WORK REQUEST: Your answer must hold only the lines below from the line containing "Sponsorship (37, 1853)" through the line containing "Arts (17, 1799)", each reproduced exactly.

Stored items
───
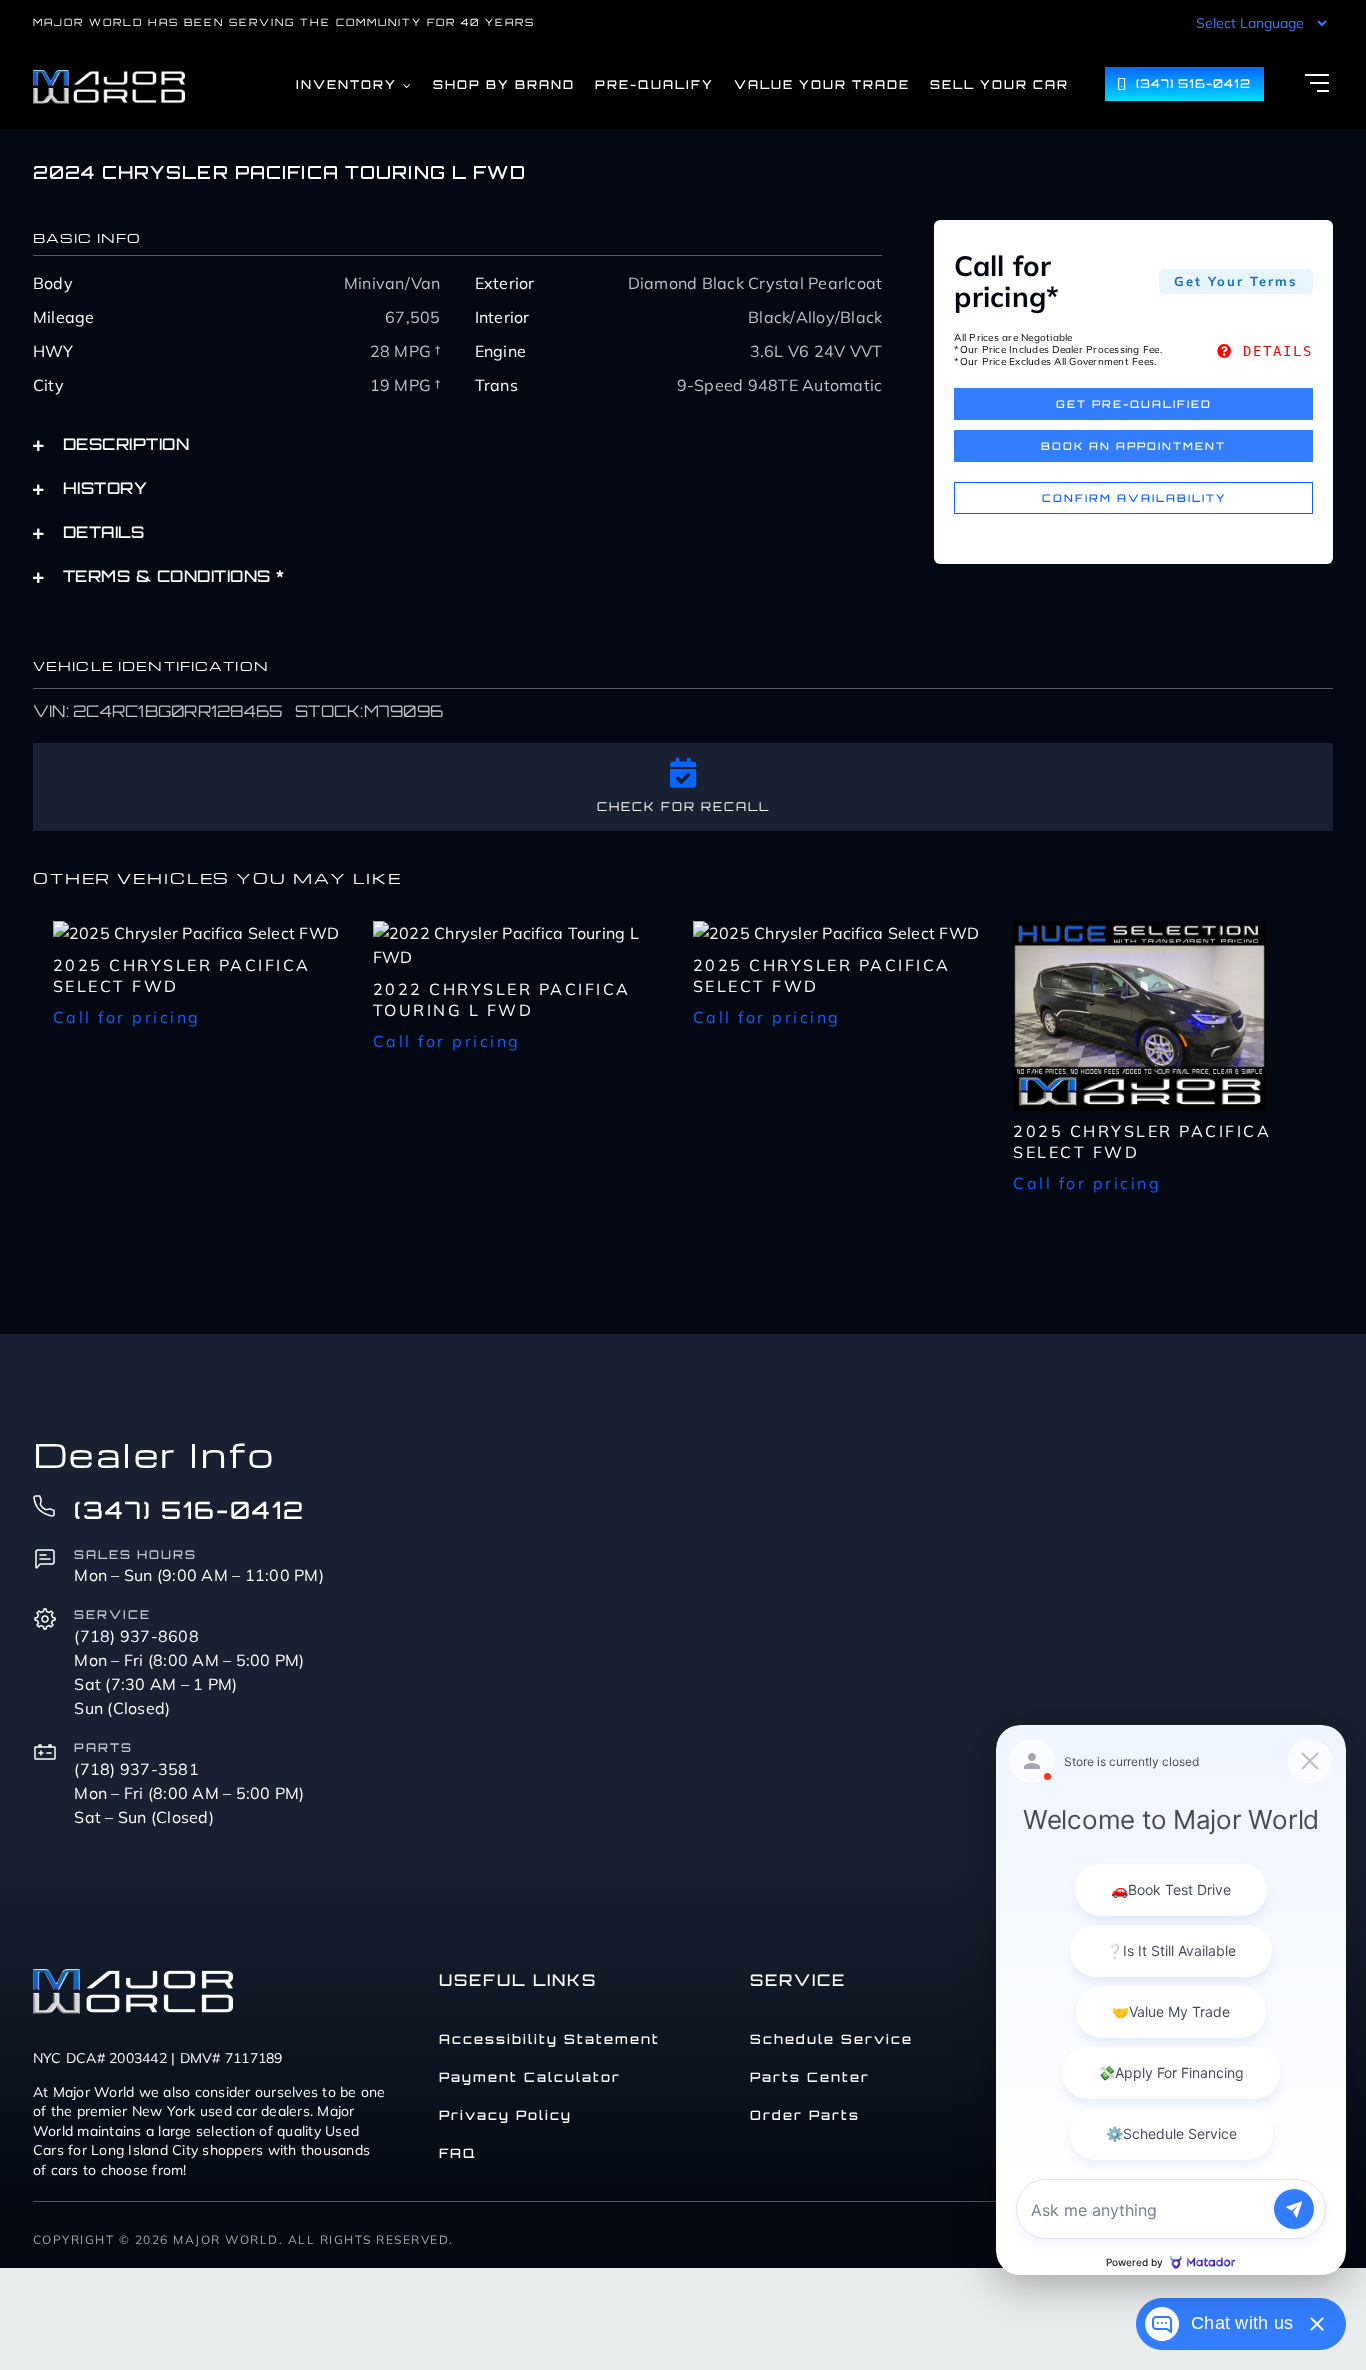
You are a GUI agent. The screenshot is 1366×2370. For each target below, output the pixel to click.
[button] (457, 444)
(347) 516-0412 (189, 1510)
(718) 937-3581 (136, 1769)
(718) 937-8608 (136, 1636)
───
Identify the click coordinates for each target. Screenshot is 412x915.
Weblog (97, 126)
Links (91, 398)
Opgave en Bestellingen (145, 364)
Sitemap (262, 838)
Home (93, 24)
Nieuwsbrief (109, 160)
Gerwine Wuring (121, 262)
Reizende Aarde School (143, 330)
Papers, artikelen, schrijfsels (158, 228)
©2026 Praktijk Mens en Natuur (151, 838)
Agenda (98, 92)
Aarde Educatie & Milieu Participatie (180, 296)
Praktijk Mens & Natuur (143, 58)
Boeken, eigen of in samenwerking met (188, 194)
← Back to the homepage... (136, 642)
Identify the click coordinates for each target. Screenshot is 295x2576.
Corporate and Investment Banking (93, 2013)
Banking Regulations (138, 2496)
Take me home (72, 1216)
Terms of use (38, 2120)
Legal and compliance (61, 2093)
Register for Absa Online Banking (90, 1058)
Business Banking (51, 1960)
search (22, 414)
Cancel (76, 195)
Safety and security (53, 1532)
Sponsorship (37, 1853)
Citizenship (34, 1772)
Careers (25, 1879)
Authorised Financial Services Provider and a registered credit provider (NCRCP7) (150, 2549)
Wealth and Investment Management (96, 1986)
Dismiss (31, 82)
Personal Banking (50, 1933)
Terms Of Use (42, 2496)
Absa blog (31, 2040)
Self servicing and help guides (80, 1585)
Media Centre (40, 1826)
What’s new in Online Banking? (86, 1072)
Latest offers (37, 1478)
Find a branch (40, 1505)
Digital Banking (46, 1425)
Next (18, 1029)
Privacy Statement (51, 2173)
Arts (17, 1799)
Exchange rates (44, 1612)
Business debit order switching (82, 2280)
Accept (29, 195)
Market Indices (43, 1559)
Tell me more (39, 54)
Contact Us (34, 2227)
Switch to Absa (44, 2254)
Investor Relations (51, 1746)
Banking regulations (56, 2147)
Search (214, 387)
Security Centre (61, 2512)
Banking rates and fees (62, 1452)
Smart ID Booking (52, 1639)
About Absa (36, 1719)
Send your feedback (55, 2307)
───
RESULT FOR THIS EXERCISE:
Sponsorship (37, 1853)
Citizenship (34, 1772)
Careers (25, 1879)
Authorised Financial Services Provider and a registered credit provider (NCRCP7) (150, 2549)
Wealth and Investment Management (96, 1986)
Dismiss (31, 82)
Personal Banking (50, 1933)
Terms Of Use (42, 2496)
Absa blog (31, 2040)
Self servicing and help guides (80, 1585)
Media Centre (40, 1826)
What’s new in Online Banking? (86, 1072)
Latest offers (37, 1478)
Find a branch (40, 1505)
Digital Banking (46, 1425)
Next (18, 1029)
Privacy Statement (51, 2173)
Arts (17, 1799)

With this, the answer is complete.